I agree - I only meant reasonable in relation to typical home sizes.

If there's a grand old 6 bedroom house in a downtown area, it would probably make sense to allow 6 unrelated tenants. My only concern there would be homeowners subdividing rooms ad infinitum to get more tenants. But, there are probably solutions to that that don't involve arbitrary caps on household size.

jaredklewis 3 days ago | parent | next [-]

Sure, like I mentioned in my post above it could be based on square feet. Or the number of toilets. Or bedrooms with windows. Or any number of other things and I would be sympathetic.

It just drives me nuts that the average local politician doesn't seem to care about carefully designing regulations or pruning back the near endless stack of existing, poorly design regulations. We've been stacking stupid on stupid for more than 100 years and it makes doing anything in the real world (building a house, running a local business, etc...) pointlessly tortuous.

coryrc 3 days ago | parent | prev | next [-]

Or, you could let people decide how large a bedroom they are willing to rent and stop micromanaging/over-regulating every bit of real estate, which is why the costs are too high.

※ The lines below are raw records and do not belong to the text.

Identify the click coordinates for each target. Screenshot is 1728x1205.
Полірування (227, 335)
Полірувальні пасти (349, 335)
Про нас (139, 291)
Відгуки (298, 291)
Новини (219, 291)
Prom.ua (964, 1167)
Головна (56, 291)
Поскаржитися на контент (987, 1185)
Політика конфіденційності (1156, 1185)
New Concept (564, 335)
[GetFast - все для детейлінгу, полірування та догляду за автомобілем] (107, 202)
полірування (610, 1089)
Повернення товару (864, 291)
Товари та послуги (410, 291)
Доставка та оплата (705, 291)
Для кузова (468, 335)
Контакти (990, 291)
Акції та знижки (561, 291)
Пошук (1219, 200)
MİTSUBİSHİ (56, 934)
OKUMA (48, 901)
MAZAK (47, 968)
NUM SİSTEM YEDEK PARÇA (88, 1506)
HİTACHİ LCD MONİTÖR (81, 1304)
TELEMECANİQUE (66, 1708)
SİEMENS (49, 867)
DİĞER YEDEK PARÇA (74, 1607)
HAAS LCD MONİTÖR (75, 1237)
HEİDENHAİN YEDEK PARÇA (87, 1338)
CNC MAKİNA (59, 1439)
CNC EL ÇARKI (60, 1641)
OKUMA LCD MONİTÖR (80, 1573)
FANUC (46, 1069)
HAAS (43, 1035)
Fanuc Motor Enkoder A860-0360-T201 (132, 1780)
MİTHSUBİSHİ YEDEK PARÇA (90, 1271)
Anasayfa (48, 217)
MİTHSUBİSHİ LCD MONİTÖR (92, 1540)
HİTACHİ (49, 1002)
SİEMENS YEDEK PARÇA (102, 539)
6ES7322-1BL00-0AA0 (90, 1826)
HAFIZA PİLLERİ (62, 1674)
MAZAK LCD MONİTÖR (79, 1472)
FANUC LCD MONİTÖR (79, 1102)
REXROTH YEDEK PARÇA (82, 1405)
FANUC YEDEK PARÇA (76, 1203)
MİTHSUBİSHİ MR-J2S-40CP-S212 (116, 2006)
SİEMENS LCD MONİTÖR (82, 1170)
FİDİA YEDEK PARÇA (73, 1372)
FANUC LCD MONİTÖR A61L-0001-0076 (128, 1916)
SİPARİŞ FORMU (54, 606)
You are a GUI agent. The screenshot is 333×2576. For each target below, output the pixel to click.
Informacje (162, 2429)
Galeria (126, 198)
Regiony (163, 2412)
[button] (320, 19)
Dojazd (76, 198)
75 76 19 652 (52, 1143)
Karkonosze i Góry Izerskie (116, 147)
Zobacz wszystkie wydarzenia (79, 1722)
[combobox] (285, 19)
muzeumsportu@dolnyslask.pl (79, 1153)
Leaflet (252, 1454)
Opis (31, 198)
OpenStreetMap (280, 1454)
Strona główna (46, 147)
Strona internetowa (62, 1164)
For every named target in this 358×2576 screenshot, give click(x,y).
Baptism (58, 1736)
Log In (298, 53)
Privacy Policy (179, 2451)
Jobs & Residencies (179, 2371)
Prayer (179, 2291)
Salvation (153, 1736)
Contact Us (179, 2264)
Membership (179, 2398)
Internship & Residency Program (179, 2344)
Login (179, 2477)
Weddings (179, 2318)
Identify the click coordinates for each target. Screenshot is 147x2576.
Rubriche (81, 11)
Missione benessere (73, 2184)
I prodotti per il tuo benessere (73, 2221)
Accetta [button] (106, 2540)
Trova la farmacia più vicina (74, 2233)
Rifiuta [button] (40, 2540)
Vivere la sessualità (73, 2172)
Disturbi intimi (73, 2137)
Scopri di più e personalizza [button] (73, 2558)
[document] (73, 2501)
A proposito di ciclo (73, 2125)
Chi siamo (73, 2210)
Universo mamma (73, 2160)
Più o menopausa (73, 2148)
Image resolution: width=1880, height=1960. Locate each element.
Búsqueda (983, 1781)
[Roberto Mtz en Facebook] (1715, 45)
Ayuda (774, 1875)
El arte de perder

supertrope 3 days ago | parent [-]

The original intent of such regulations was not having tenements where people would perish in event of a fire. In 2016 36 people died in the Oakland Ghost Ship warehouse fire.

SoftTalker 3 days ago | parent | prev [-]

Normally the rules for minimum square footage for a "bedroom" and the requirement for a window would limit the amount of internal room dividing that could happen.